• **List of tasks**:
**A.** Answer these questions about the article on decorative contact lenses, one answer per line, marked (i), (ii), (iii):
(i) Which organization is issuing the warning?
(ii) What sources does the article name for the illegal marketing and distribution of decorative lenses?
(iii) According to the American Eye-Q survey, what share of Americans would consider changing their eye color with colored lenses?
**B.** Summarize the article on decorative contact lenses in two sentences.
**C.** Extend the article on decorative contact lenses, picking up after its final sentence.
Selected text Block Start
Halloween Eye Wear Accessory May Permanently Damage Eyes
With Halloween approaching, the American Optometric Association (AOA) is warning consumers about the risks of wearing decorative contact lenses without a prescription from an eye doctor. These non-corrective lenses, which are designed only to change the appearance of the eyes, are easily accessible to consumers and are especially popular around Halloween.
Federal law requires the Food and Drug Administration (FDA) to regulate decorative lenses as a medical device, similar to corrective lenses; however, decorative lenses continue to be illegally marketed and distributed directly to consumers through a variety of sources including flea markets, the Internet, beauty salons and convenience stores.
According to the AOA, only a proper medical evaluation from an eye doctor can determine whether or not patients are viable candidates to wear contact lenses, if they are capable of wearing lenses without problems, and that the lenses fit properly.
"Purchasing contact lenses without a prescription can result in serious eye health and vision damage since consumers are not properly educated on cleaning and disinfecting, nor in proper removal and application of the contact lens," said Paul Klein, O.D., chair of the AOA's Contact Lens and Cornea Section. "Without a prescription and wearing instructions from an eye doctor, consumers who wear these contact lenses put themselves at risk of serious bacterial infection, or even significant damage to the eye's ability to function, with the potential for irreversible sight loss."
This warning comes at a time of heightened consumer interest in changing one's eye color. New results from the AOA's American Eye-Q survey indicate that more than half of all Americans would consider changing the color of their eyes with colored lenses.
Other risks associated with the use of decorative contact lenses include conjunctivitis, swelling, allergic reaction and corneal abrasion due to poor lens fit. Additional medical problems may result in a reduction of visual acuity (sight), contrast sensitivity and other general eye and vision impairments.
Selected text Block End
Recorded data Block Start
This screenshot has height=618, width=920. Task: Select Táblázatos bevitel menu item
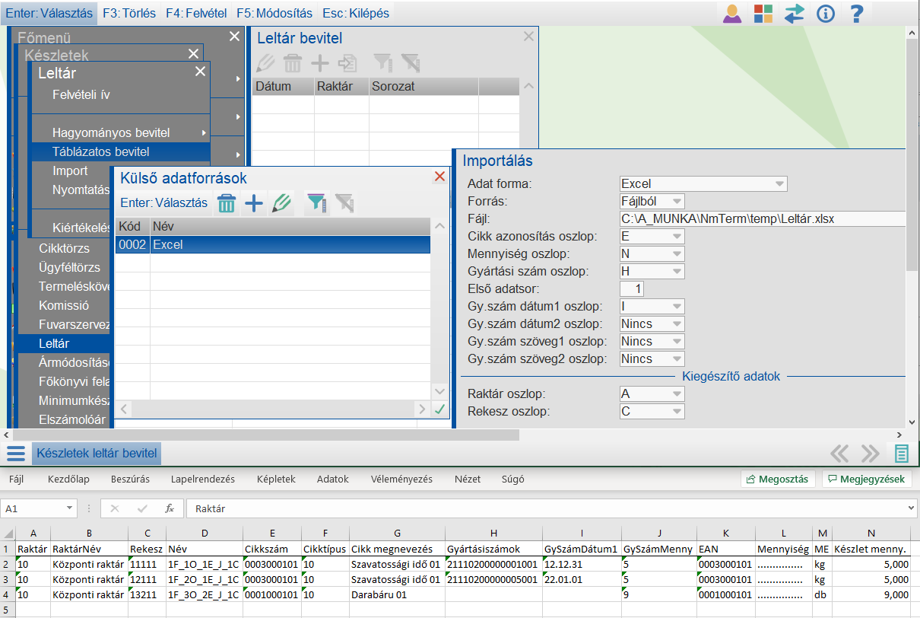click(100, 151)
Recorded data Block End
• **Results for each task**:
**A.**
(i) The American Optometric Association (AOA).
(ii) Flea markets, the Internet, beauty salons and convenience stores.
(iii) More than half.

**B.** Ahead of Halloween, the American Optometric Association is warning consumers not to wear decorative contact lenses without a prescription from an eye doctor, since these lenses are still illegally sold directly to consumers even though the FDA regulates them as a medical device. Without a prescription and wearing instructions, wearers risk serious bacterial infection, conjunctivitis, swelling, allergic reaction, corneal abrasion and even irreversible sight loss.

**C.**
"Even though they carry no prescription, and may be worn for short periods of time, decorative contact lenses carry the same risks as corrective contact lenses," said Dr. Klein. "Because of this, it's important for consumers utilizing these lenses to familiarize themselves with the information available from an eye doctor, so as to reduce the risk of infection."
Recommendations for Decorative Contact Lens Wearers from the American Optometric Association
1. See an optometrist for a proper fitting and prescription
2. Always wash your hands before handling contact lenses.
3. Carefully and regularly clean contact lenses, as directed by your optometrist. Rub the contact lenses with fingers and rinse thoroughly before soaking lenses overnight in sufficient multi-purpose solution to completely cover the lens.
4. Store lenses in the proper lens storage case and replace the case at a minimum of every three months. Clean the case after each use, and keep it open and dry between cleanings.
5. Use only products recommended by your optometrist to clean and disinfect your lenses. Saline solution and rewetting drops are not designed to disinfect lenses.
6. Only fresh solution should be used to clean and store contact lenses. Never re-use old solution. Contact lens solution must be changed according to the manufacturer's recommendations, even if the lenses are not used daily.
7. Always follow the recommended contact lens replacement schedule prescribed by your optometrist.
8. Remove contact lenses before swimming or entering a hot tub.
9. See your optometrist for your regularly scheduled contact lens and eye examination.